Vor allem die talentierte Lisa erntete am Ende reichlich verdienten Applaus. Sie spielte souverän die weibliche Hauptrolle. 

Nach der Aufführung stellte Max sie Lisas Eltern vor, einem zurückhaltenden, ziemlich streng und konservativ wirkenden Paar, das jedoch unschwer erkennbar auf eine liebenswürdige Art überaus stolz auf seine einzige Tochter war. Sabrina sah sich in ihrem Eindruck bestätigt, dass Lisa tatsächlich aus einem klassischen gut behüteten Elternhaus stammte. Nun wurde sie doch etwas nervös, denn sie merkte schnell, dass man ihr bei aller Freundlichkeit im Gespräch sehr wohl unauffällig auf den Zahn fühlte. Offenbar wollten sich Lisas Eltern vergewissern, dass Max ebenfalls aus geordneten Verhältnissen stammte und ihre Tochter bei ihm gut aufgehoben war. Verständlich.

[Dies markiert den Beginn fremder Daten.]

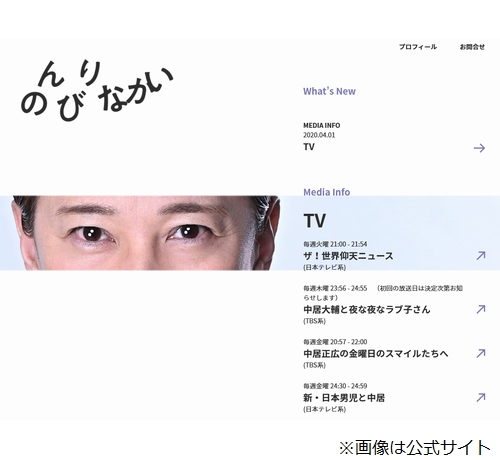Image resolution: width=500 pixels, height=460 pixels.
Task: Open the external link arrow for ザ!世界仰天ニュース
Action: point(481,256)
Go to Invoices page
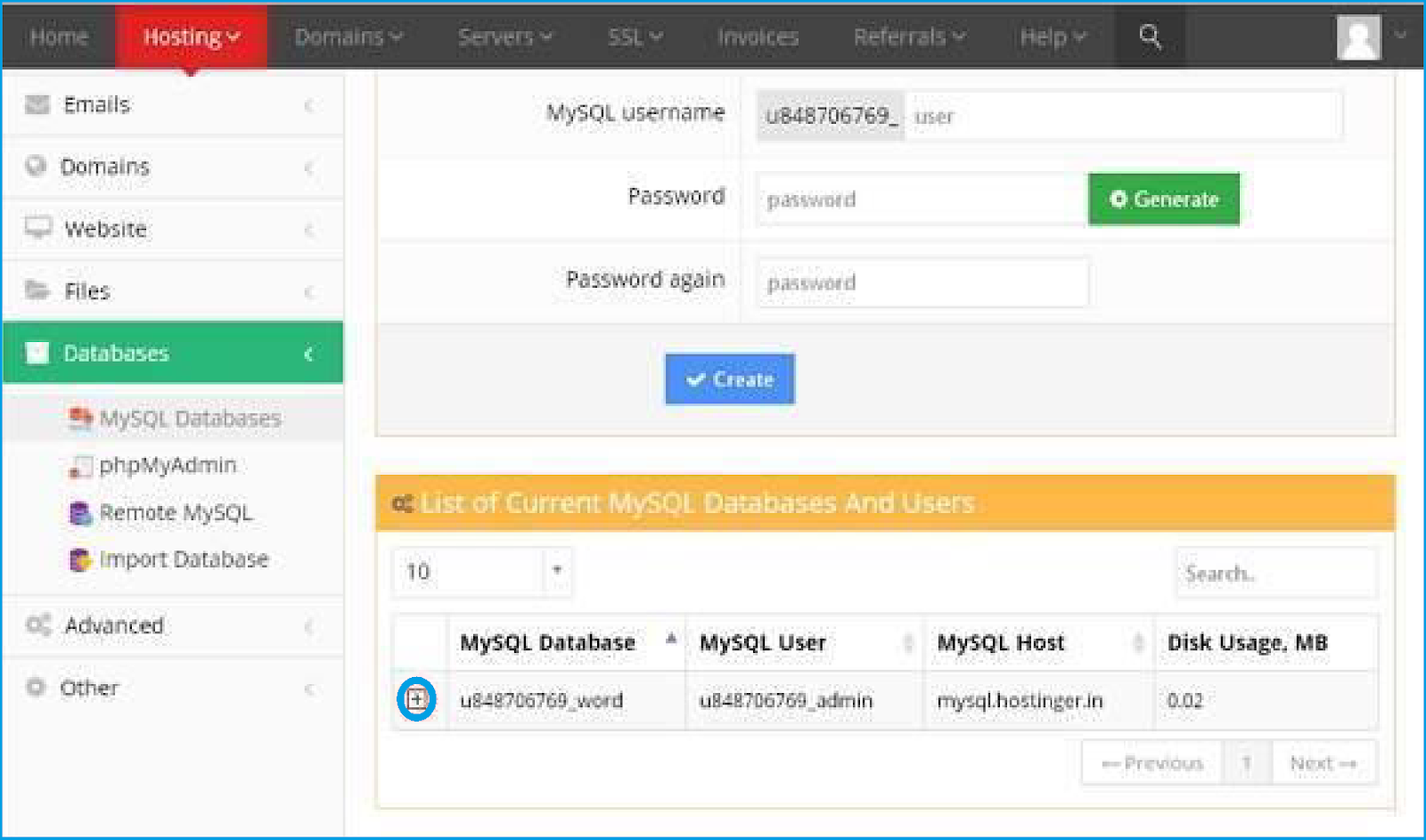Image resolution: width=1426 pixels, height=840 pixels. [x=758, y=37]
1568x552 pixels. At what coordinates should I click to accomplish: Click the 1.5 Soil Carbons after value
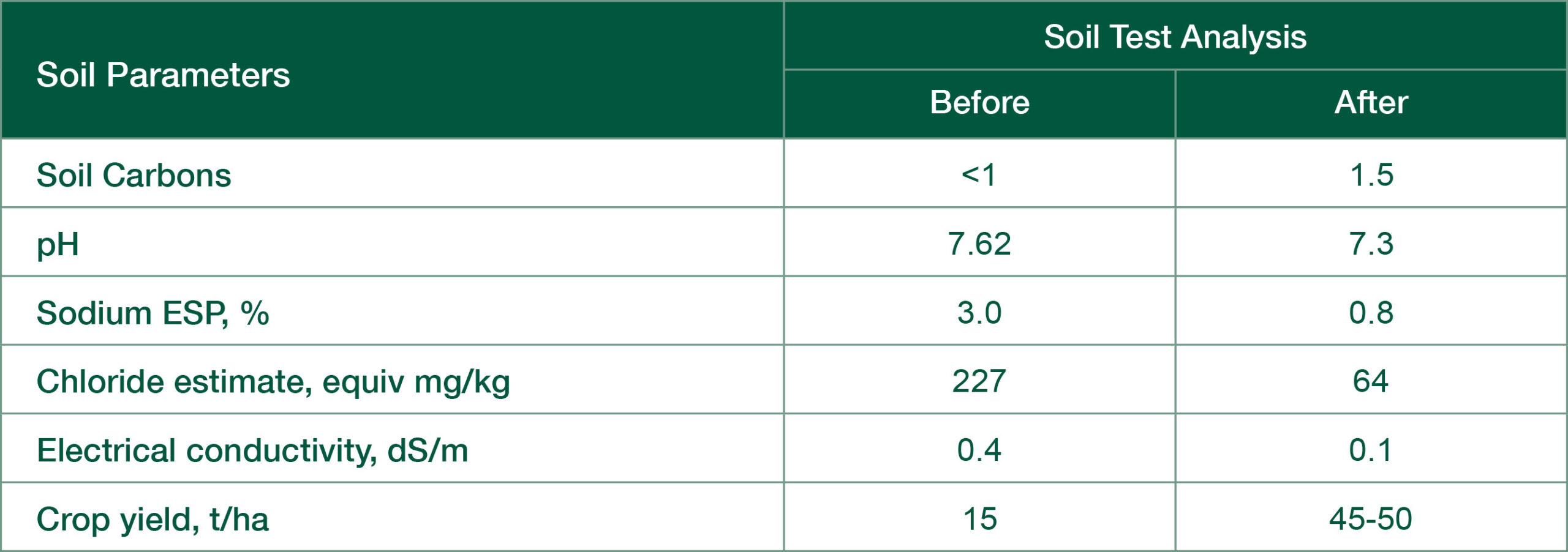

Leicht angespannt strich sie ihren Rock glatt, straffte die Schultern und bemühte sich um Haltung. Angemessen stilvoll gekleidet war sie anlässlich der Premierenfeier immerhin.

Unwillkürlich fühlte sie sich sofort zurückversetzt in die Situation, als sie vor einigen Jahren erstmalig Julians Eltern gegenüber gestanden hatte. Nur dass die Weyers' im Vergleich verständnisvoll, offen und großherzig gewirkt hatten, aber das wurde ihr erst jetzt im Nachhinein klar.

Unauffällig rieb sie ihre feuchten Handflächen am Stoff ihrer Kleidung. Sie wollte für Max einen guten Eindruck hinterlassen und beweisen, dass sie als Erziehungsberechtigte alles im Griff hatte. So gesehen war es vielleicht ganz gut, dass Julian heute seine Bandprobe so kurz vor dem großen Auftritt nicht hatte schwänzen können und deshalb nicht an ihrer Seite war. Ohne ihn wirkte sie auf Lisas Eltern sicher seriöser.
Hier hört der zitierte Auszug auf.